Die Professional Darts Corporation (PDC) hat die internationale Qualifikationsstruktur für die kommende PDC World Darts Championship 2026/27 angepasst und erstmals zwei direkte Startplätze für afrikanische Spieler bestätigt. Hintergrund ist die zunehmende Entwicklung des Dartsports auf dem Kontinent – nicht zuletzt durch die Aufmerksamkeit rund um den kenianischen Spieler David Munyua.

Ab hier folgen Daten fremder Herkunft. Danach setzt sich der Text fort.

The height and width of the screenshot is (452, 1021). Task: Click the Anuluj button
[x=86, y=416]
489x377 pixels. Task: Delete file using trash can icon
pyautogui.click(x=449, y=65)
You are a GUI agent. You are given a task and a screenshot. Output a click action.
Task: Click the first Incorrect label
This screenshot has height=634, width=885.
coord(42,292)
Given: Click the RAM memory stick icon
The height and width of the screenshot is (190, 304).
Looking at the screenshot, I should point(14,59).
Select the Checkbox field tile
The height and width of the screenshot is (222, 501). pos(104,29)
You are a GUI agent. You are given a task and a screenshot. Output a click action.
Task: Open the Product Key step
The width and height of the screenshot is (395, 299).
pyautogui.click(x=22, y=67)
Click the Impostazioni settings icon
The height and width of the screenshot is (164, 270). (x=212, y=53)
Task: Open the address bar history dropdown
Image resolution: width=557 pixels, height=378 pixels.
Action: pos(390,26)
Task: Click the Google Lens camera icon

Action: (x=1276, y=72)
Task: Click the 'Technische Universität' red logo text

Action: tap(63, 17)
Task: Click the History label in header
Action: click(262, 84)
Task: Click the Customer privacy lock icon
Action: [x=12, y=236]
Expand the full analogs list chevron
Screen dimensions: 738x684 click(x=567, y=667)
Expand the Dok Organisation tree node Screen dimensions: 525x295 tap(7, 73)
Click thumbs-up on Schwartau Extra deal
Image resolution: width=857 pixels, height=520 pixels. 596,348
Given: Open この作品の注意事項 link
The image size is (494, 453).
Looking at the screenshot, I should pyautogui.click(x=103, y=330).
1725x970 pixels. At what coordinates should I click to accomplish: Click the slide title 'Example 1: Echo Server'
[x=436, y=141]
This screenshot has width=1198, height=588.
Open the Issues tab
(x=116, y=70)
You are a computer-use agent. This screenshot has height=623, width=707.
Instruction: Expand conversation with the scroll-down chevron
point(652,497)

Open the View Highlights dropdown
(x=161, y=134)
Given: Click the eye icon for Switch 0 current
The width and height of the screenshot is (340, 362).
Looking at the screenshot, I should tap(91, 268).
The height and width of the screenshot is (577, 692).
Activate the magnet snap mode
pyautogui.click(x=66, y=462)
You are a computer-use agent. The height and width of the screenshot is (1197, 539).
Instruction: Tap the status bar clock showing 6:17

Munyua hatte bei der vergangenen Weltmeisterschaft für Aufsehen gesorgt, als er bei seinem Debüt auf der großen Bühne einen Überraschungssieg feiern konnte. Sein Auftritt wurde von vielen Beobachtern als Signal gewertet, dass sich der Dartsport auch außerhalb der traditionellen Kernmärkte weiter professionalisiert. Die PDC reagiert nun mit einer strukturellen Anpassung.
Zwei afrikanische Qualifikationswege
Künftig werden zwei afrikanische Teilnehmer über separate Qualifikationsturniere ihr WM-Ticket lösen. Geplant ist eine Aufteilung in ein nordafrikanisches sowie ein südliches Afrika-Qualifikationsevent. Damit erhalten mehr Spieler aus der Region die realistische Chance, sich für das größte Turnier im Darts zu qualifizieren.
Die PDC World Darts Championship wird weiterhin mit einem 128-Spieler-Feld ausgetragen. Neben den Top 40 der Order of Merit und den Top 40 der ProTour-Rangliste werden internationale Startplätze über verschiedene regionale Qualifikationsturniere vergeben. Afrika erhält nun erstmals eine doppelte Berücksichtigung.
Internationalisierung des Sports schreitet voran
Die Entscheidung unterstreicht den globalen Expansionskurs der PDC. Während Europa weiterhin den Kernmarkt bildet, wächst das Interesse am Dartsport in Regionen wie Asien, Nordamerika und zunehmend auch in Afrika.
Für die Spieler bedeutet die neue Struktur vor allem Planungssicherheit und eine klarere Perspektive. Für den Sport insgesamt ist es ein weiterer Schritt hin zu einer breiteren internationalen Basis – mit der Weltmeisterschaft als zentraler Bühne.